We decided that the disorder needs to be called ultra-processed food addiction. Many of us were not initially thrilled with that but I’ve come around to believing it is the right name. When you put food addiction as a substance use disorder in the DSM-5 and in the ICD-11 in the addiction section, which is where it belongs, next to substances like nicotine, opiates, caffeine, and alcohol, you need to narrow down the focus.
By saying it’s ultra-processed food that’s the problem, you single it out as the target for legislation and control. Currently, two-thirds of what we’re feeding our kids are ultra-processed foods, and that’s what’s leading to addiction. So I think this name is the right one.

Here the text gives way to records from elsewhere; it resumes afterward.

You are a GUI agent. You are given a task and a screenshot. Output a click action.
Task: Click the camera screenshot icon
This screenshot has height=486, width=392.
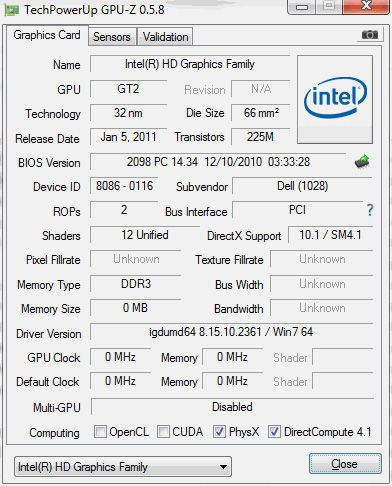coord(370,34)
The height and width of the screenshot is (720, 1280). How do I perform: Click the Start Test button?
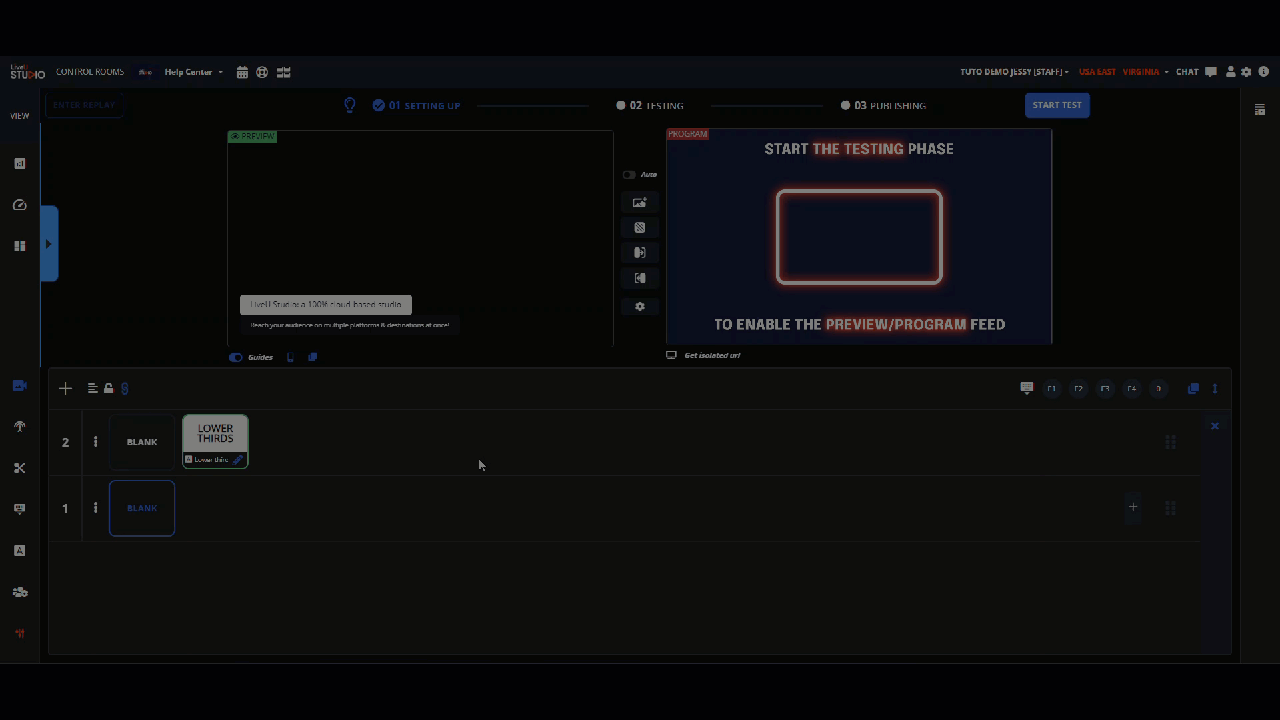coord(1057,105)
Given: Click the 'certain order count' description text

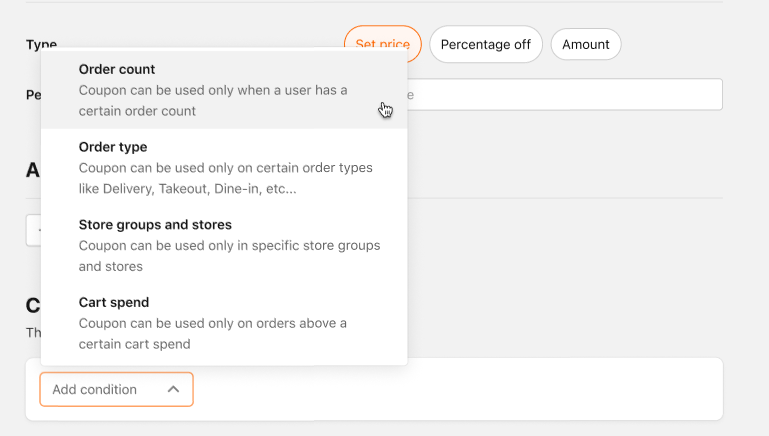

I was blown away by the quality of the presentations. I learned SO much. A few in particular: Dr. David Wiss’s talk on eating disorders vs. food addiction and the war between these two communities was incredible. Dr. Nicole Avena spoke—she was one of the first people to establish the reality of sugar addiction in rats. Dr. Erica LaFata, too—she talked about the NOVA Scale among other things. I’ve had issues with the NOVA categorization system because it doesn’t list sugar and flour as ultra-processed foods. Erica LaFata agrees with me but cautions that the NOVA people are trying to change the food systems, and it’s worth working with them. Because of her presentation and several deep conversations I had with her, I’ve changed my opinion on the NOVA system.
So, yes, the talks were awesome. Overall, the tone of the conference was amazing—there was unity and professionalism, and it was a beautiful experience.
Then I went to the Ador@BLEs Conference, which was just so sweet. Thank you, Adele and Sue and everyone who put together this gathering. I had so much fun, and got so many good hugs!
Then I went by train to Margate with Amanda Leith, founder of ShiFT-Recovery by Acorn and the program’s operations director and a facilitator. We had a whole train ride to connect, and I found a wonderful kindred spirit. She is doing such great work.
It was very interesting to be in an in-patient treatment setting. It’s serious work: people have their technology taken away when they register and get their marching orders. And it’s all beautiful.
I stayed there for a couple of days. Their food plan is different from the Bright Line plan in a few aspects. One example: no caffeine, at all. They also have a category I’ve never seen, which is textures. They don’t do smooth or crunchy, which means no nut butters, no Triscuits.
They also have four meals a day. I’ve seen more and more people who have binge eating disorder benefit from a fourth meal. A fourth meal is automatizable. I’m a fan of that fourth meal for people who need it.
I highly recommend that you access the recordings from IFACC. I gave the final talk, about what we had accomplished the day before. We had two workshop groups. One group prepared the strategy for submitting ultra-processed food addiction to be accepted by the World Health Organization and included in the ICD-11. They’re aiming to get their petition submitted within one year.
The other sub-committee, which I was part of, outlined studies that would fill gaps in the research to help have ultra-processed food addiction recognized by the ICD-11 and DSM-5. We found a need for studies on withdrawal, and we need studies that are on the efficacy of abstinence-based programs. We want to do a study looking at whether abstinence causes (or cures, or both, or neither) eating disorders. We also need to look at people who have both an eating disorder and food addiction, and ideally show that an abstinence-based food plan improves recovery outcomes.
So much has come out of my time in London. So check out those recordings—your donation is well worth it. One thought to leave you with: As great as London was, when it comes to our research and understanding of food addiction treatment, we’re in the dark ages. And we here at Bright Line are ready to work on that.